**TASK DESCRIPTION:**
Copy out the part of the entries that opens with the line containing "Click the Name column header" and runs through the end of the entries, leaving the pictures out.
────────
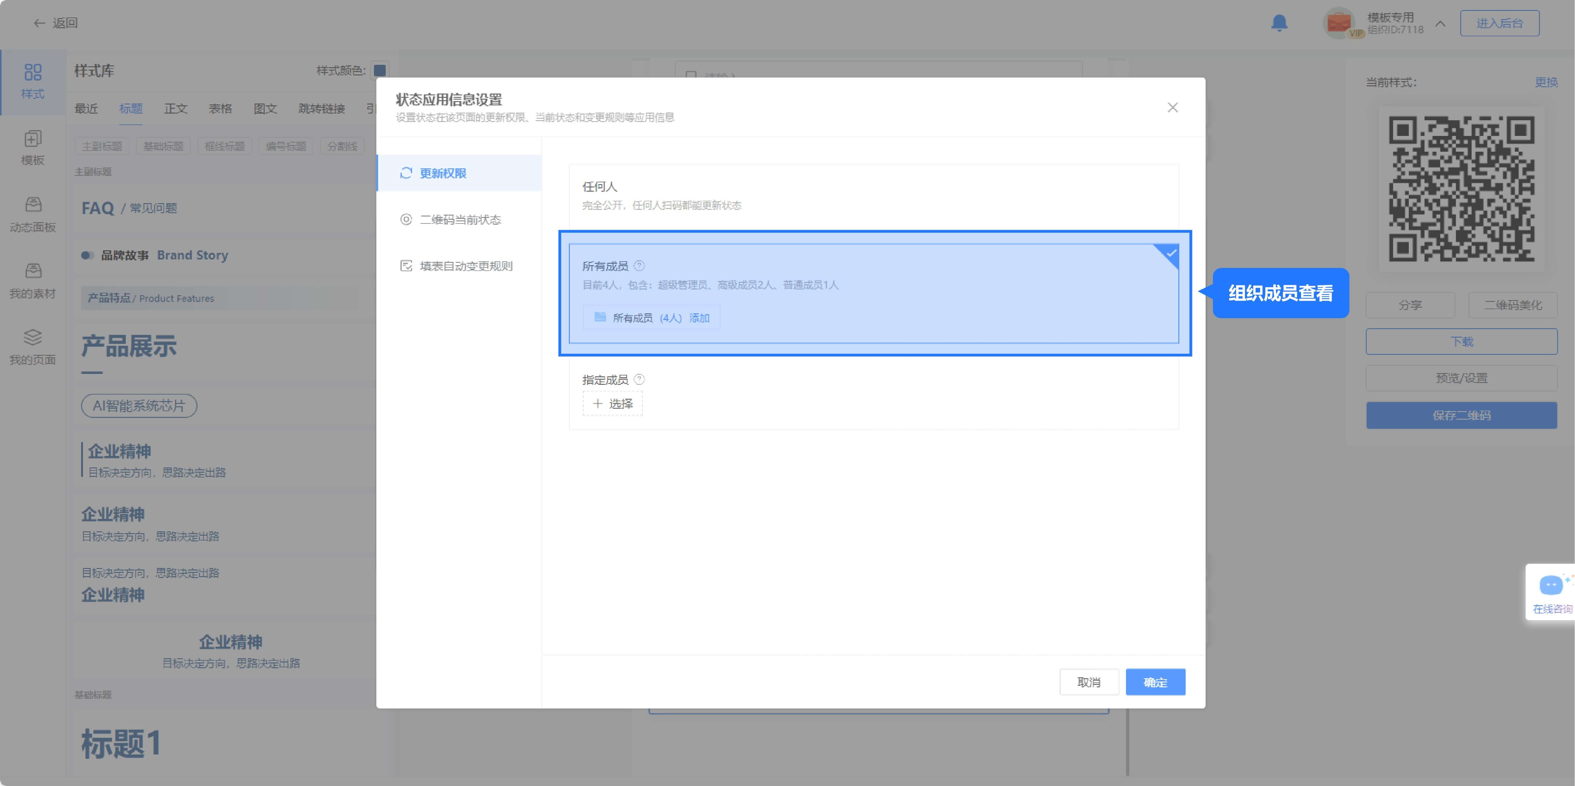This screenshot has height=786, width=1575.
Task: Open the 我的素材 sidebar section
Action: point(32,281)
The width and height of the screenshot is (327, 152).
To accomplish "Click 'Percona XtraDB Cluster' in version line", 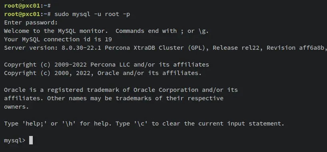I will [145, 48].
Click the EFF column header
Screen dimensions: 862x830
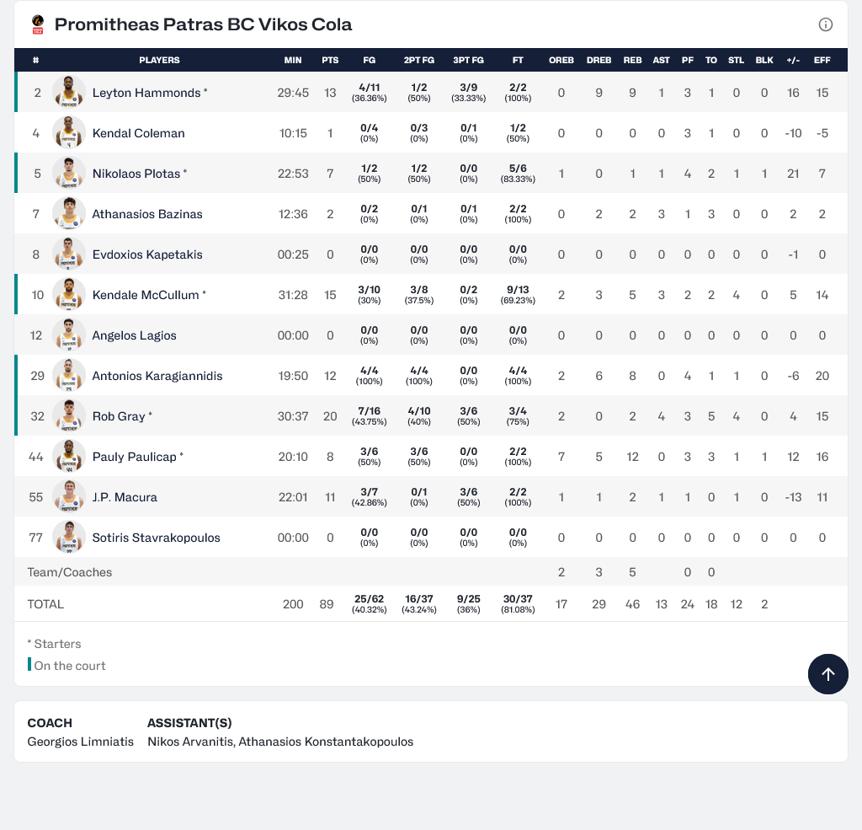(x=822, y=60)
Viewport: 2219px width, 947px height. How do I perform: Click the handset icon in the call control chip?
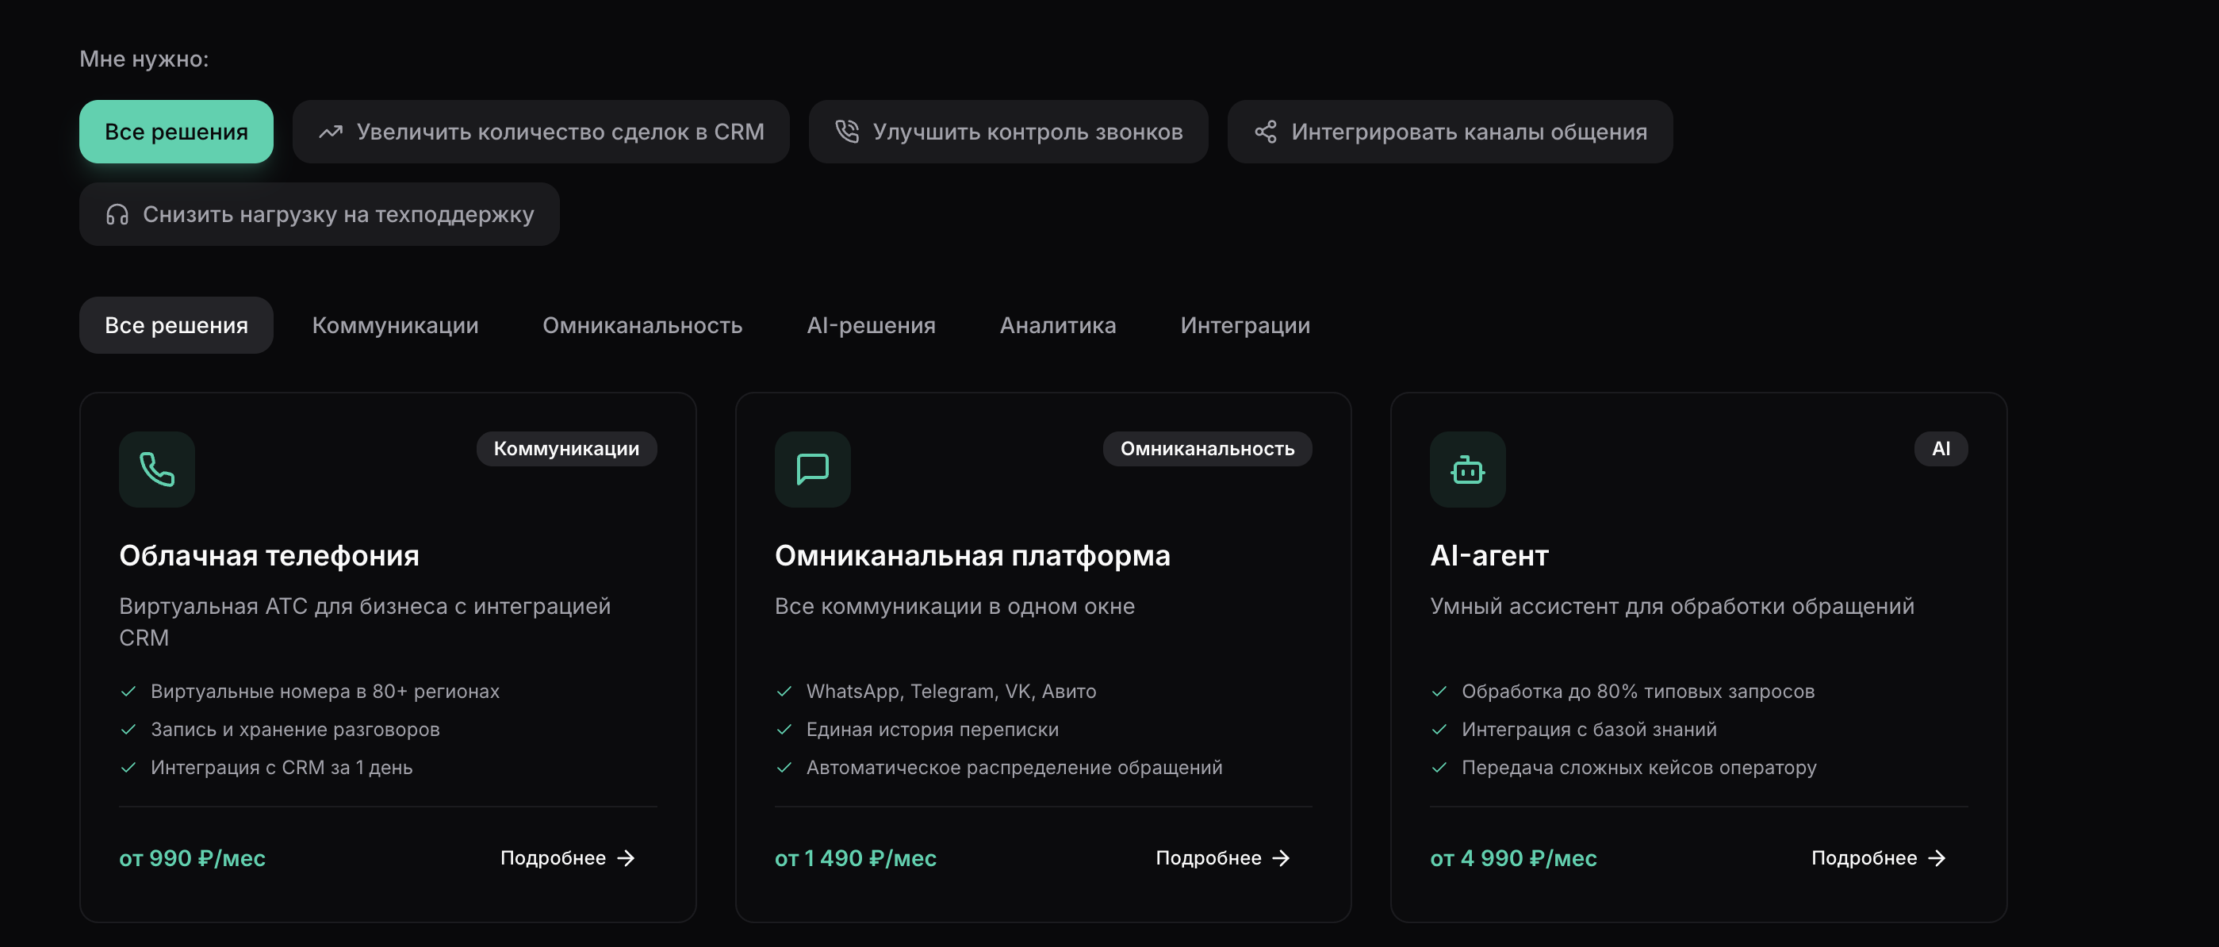(x=846, y=131)
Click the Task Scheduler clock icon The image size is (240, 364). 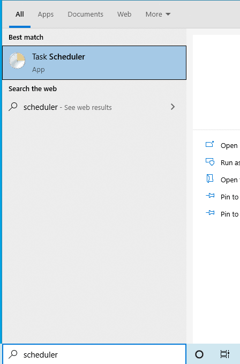click(17, 61)
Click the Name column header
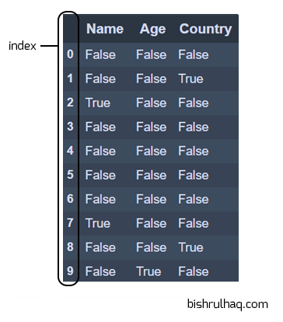Image resolution: width=283 pixels, height=322 pixels. (x=105, y=29)
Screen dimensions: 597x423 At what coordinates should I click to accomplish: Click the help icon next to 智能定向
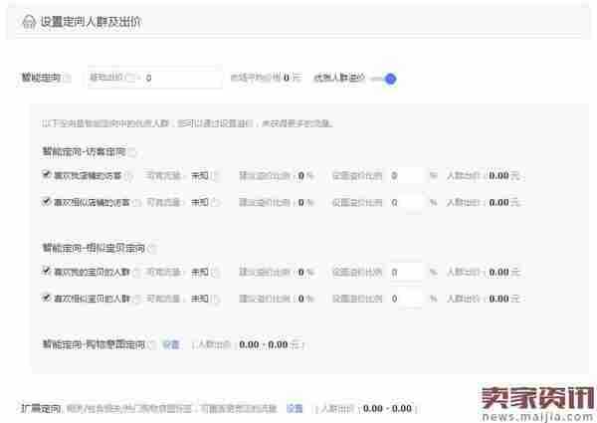pos(68,78)
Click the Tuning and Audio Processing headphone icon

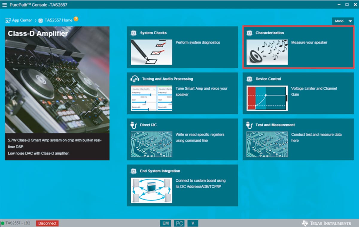point(135,79)
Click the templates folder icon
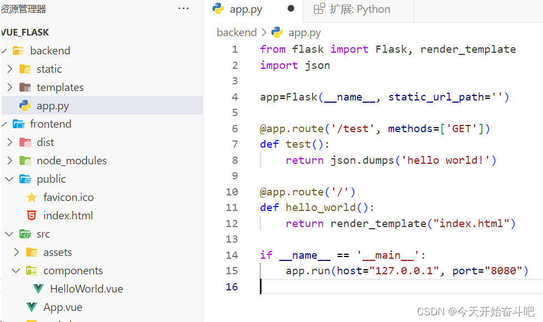The width and height of the screenshot is (543, 322). (26, 87)
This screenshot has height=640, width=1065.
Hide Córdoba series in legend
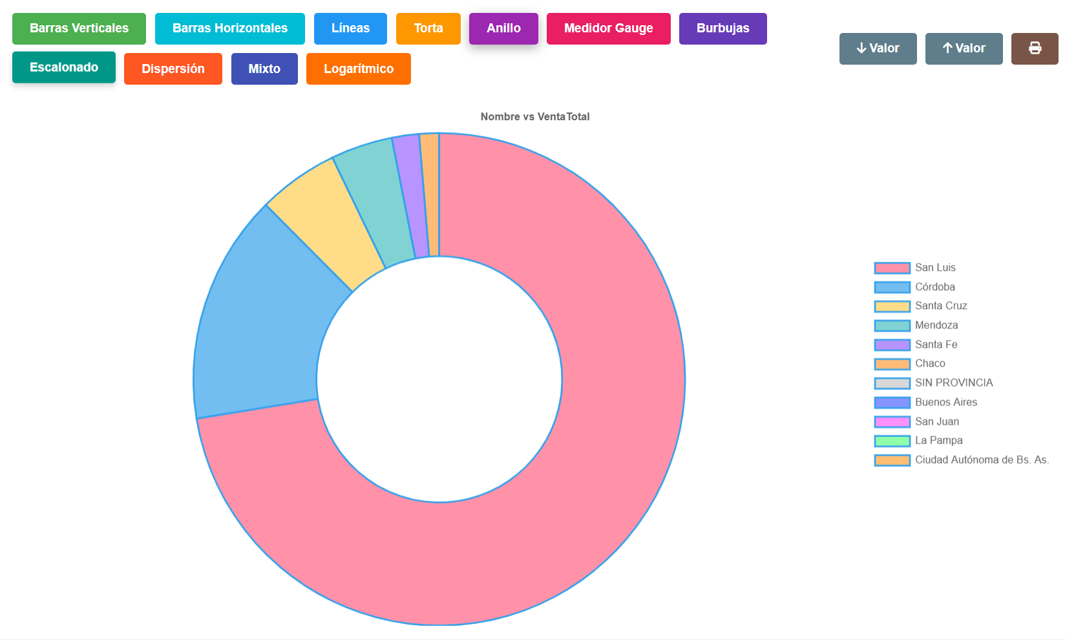pos(934,287)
────────
**COMPLETE ANSWER:**
Click the Name column header
Image resolution: width=283 pixels, height=322 pixels. (x=105, y=29)
Screen dimensions: 597x423 At what coordinates should I click to accomplish: Click the help icon next to 智能定向
pos(68,78)
Click the Tuning and Audio Processing headphone icon

point(135,79)
Click the templates folder icon
The width and height of the screenshot is (543, 322). (26, 87)
This screenshot has height=640, width=1065.
Hide Córdoba series in legend
pos(934,287)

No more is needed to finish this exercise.